For five cases, Noor and his colleagues identified a pathogenic or likely pathogenic sequence variant that could explain the ultrasound findings and present a molecular diagnosis. This included variants in NIPBL, FOXF1, RERE, and FLT4 as well as in the X-linked gene, AMMECR1. The researchers additionally uncovered structural variants in 5 percent of cases.
At the same time, they identified seven VUS, in 19 percent of samples, that could be informative. They noted that one VUS they uncovered was later found through a trio analysis to be a de novo mutation and was reclassified to likely pathogenic.

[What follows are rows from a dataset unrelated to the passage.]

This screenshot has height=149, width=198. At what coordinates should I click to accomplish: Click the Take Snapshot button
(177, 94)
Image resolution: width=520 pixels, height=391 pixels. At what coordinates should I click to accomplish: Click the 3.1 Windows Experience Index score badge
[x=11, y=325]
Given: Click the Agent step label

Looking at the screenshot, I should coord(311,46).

In all, genome sequencing had a diagnostic yield of 19 percent, but the researchers further argued that with the VUS data, whole-genome sequencing provided clinically useful or potentially useful data for 38 percent of cases. This, they noted, is higher than the 6 percent diagnostic yield for chromosomal microarrays and the 8.5 percent to 10 percent diagnostic yield reported for exome sequencing after negative RAD and CMA findings.
Noor added that while their study was not designed to look at trio analysis, he suspected that if they did trio analyses or follow-up targeted analyses in parents, the diagnostic yield could be closer to 30 percent, which is about what is seen in postnatal testing.

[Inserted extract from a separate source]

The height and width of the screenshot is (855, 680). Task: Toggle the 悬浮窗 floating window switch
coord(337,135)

But others argue that full-genome sequencing does not currently offer that much more information over exome sequencing in the prenatal diagnostic space. "I don't see genome sequencing at the moment as a diagnostic tool," said Heinz Gabriel, a clinical laboratory geneticist at Praxis für Humangenetik Tübingen, a German diagnostic lab that offers prenatal trio exome sequencing as a standard test for both post- and prenatal cases.
He and his colleagues recently examined the diagnostic yield of exome trio sequencing in a cohort of 500 pregnancies with fetal anomalies found on ultrasounds. They reported in the journal Prenatal Diagnosis that they could detect pathogenic or likely pathogenic variants in 37.8 percent of cases. Nearly half of those, they noted, were de novo variants.
Gabriel added that in Noor's study, the variants that were uncovered by genome sequencing would have also been found through exome sequencing, which Noor also acknowledged. At the same time, Gabriel said genome sequencing could miss mosaicism that exome sequencing could capture due to its generally higher coverage level. In their analysis, Gabriel and his colleagues noted evidence of mosaicism in seven fetuses suspected to be causative.
However, genome sequencing has the advantage of better CNV calling, Noor said — a benefit Gabriel also noted. Noor added that their analysis uncovered two cases of pathogenic CNVs. Additionally, Noor said a benefit of a full genomic sequencing approach is that data that could be beneficial throughout the individual's life.
Gabriel noted, though, that researchers and clinicians do not know what to make of many intronic variants at the moment, leading him to not yet see the benefit of genome sequencing, except perhaps in the uncommon case of translocations.
But the situation could change, he said. "Let's talk together in two years or three years," Gabriel added. "I will tell you probably a different story, but at the moment I don't see the benefit in this."
Noor said he plans to push toward offering full genome sequencing in the prenatal diagnostic clinic at Mount Sinai. Currently, he is exploring opportunities with partners like the Ministry of Health in Ontario. In particular, he wants to conduct a large-scale pilot study in the same vein as the Genome-Wide Sequencing Ontario project — a two-year pilot project involving the health ministry, the Hospital for Sick Children, and the Children's Hospital of Eastern Ontario that is offering clinical genome sequencing for rare diseases — but for prenatal diagnoses.
"That will help us to establish the infrastructure we need for this and refine our workflow and analysis," Noor said.